I took apart the motor unit. The o-ring looks okay to me; not sure if it is a bit stretched. The pumping unit hasn't worked smoothly though. You push it down but it has a hard time coming up. Is this a symptom of a bad o-ring?


----------



## Mishmosh (Nov 27, 2003)

If your o-ring looks good (it is normal for it to fit loose): Re-lube the chamber/o-ring. Make sure your output does not have high afterload, ie. lot of attachments.


----------



## deeda (Jun 28, 2005)

I had the same problem with a leaking primer pump o-ring. Also with the primer button being sluggish. I bought a new o-ring from www.atomicrice.com (as Les has suggested) and replaced it using the directions on their website. It was very easy and corrected the problem. Just be sure to use sufficient lube & be careful to not pinch the o-ring when reinstalling the primer button.

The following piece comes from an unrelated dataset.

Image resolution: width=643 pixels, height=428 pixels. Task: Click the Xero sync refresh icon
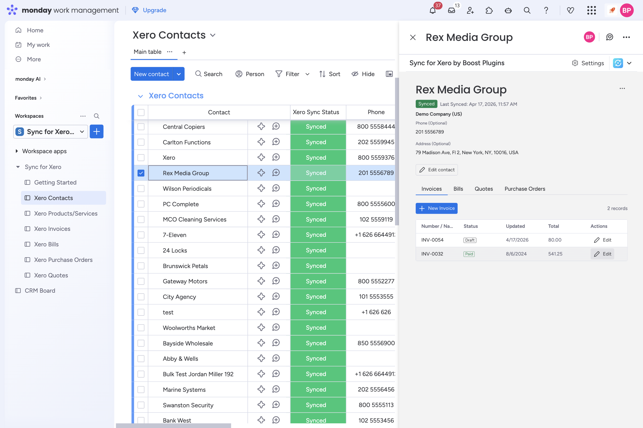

On a side note, I no longer use the primer feature to avoid 'stressing' the o-ring for the future. I am not satisfied with the way the primer has ever worked and the only time I ever used it was when initially priming the intake/output hoses. Just my 2 cents.


----------



## shanek (Oct 1, 2003)

What type of lube should be used? I am ASSUMING it is a leaking primer pump o-ring but when I looked at it, it seemed okay. What else could the leak come from? The output connector loose/damaged?


----------



## jmhart (Mar 14, 2008)

Best way to find a leak is to turn it on and watch. Look everywhere, you'll eventually find it. 

If it's just the main o-ring, give it a good rub down, that works about 50% of the time for me, then lube it up with some vaseline. Then you're good to go.

And no, I didn't get that advice from pRon.


----------



## deeda (Jun 28, 2005)

The only way to see the primer o-ring is to disassemble the filter head. If you go to the suggested site, they have a nice tutorial on replacing the o-ring.

I use Eheim lube or silicone grease for plumbing fixtures. NOT silicone. I bought it at any home improvement/hardware store.


----------



## Araj (Oct 20, 2009)

Can anyone confirm that Atomic Rice is still in business? I've written 3 messages over the last 2 weeks using the online form to enquire about shipping to Switzerland (where I live) and have received no reply.


----------



## PDX-PLT (Feb 14, 2007)

You could try www.eheimparts.com


----------



## Araj (Oct 20, 2009)

Unfortunately Eheim don't sell these O-rings - they want you to send the filter in to repair.


----------



## Left C (Nov 15, 2003)

Several years ago there was a group buy for that O-ring. They found a company that could make it. There may be some leftovers.:icon_ques


----------



## Araj (Oct 20, 2009)

No connection to Atomic Rice ?


----------



## Left C (Nov 15, 2003)

Araj said:


> No connection to Atomic Rice ?


Yes. Atomic Rice is the company.

These threads are the ones that I remember. You may of already seen them.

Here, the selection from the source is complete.